Extracted records
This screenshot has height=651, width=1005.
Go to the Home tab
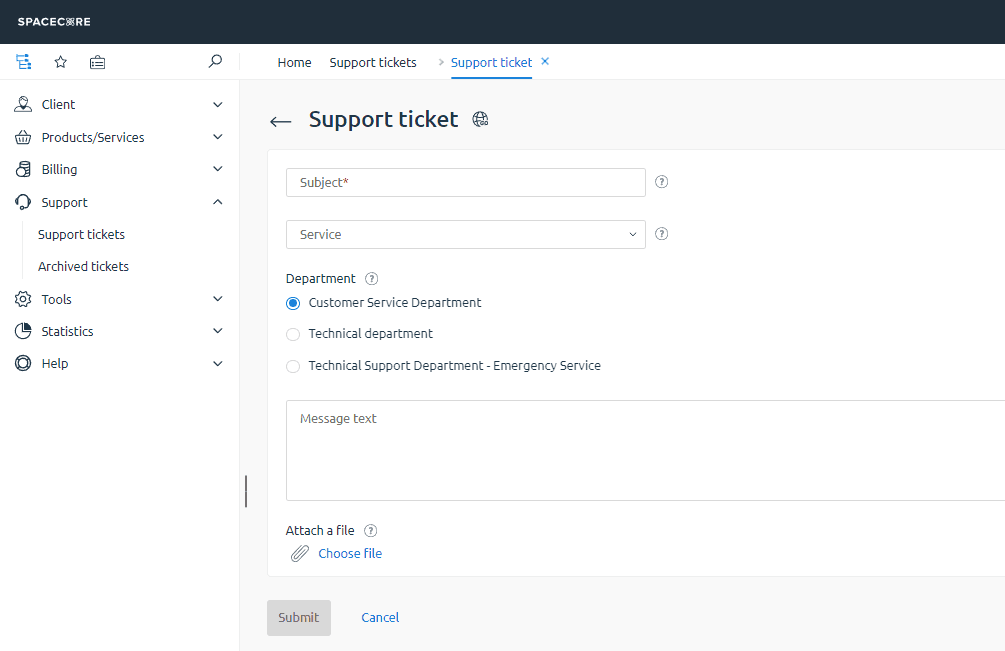[x=294, y=62]
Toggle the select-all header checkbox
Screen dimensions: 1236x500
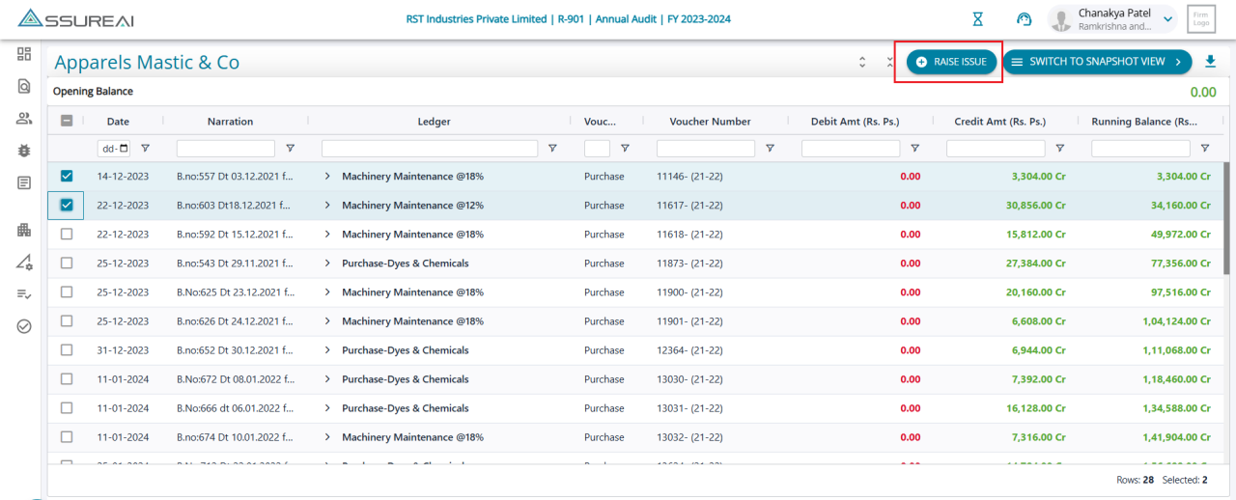tap(67, 121)
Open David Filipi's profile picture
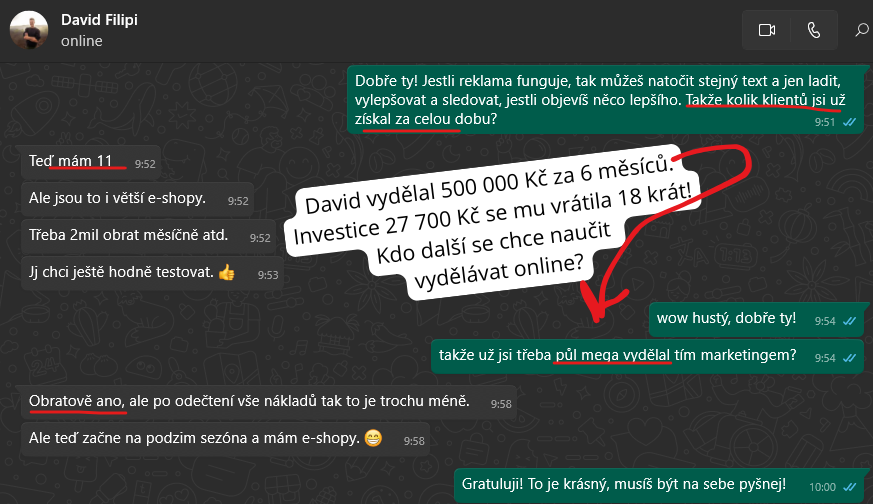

Goal of the exercise
All lines above are to be restated word for word, with pictures excluded.

Worked solution
This screenshot has height=651, width=1005.
Go to the Home tab
[x=294, y=62]
Toggle the select-all header checkbox
Screen dimensions: 1236x500
tap(67, 121)
Open David Filipi's profile picture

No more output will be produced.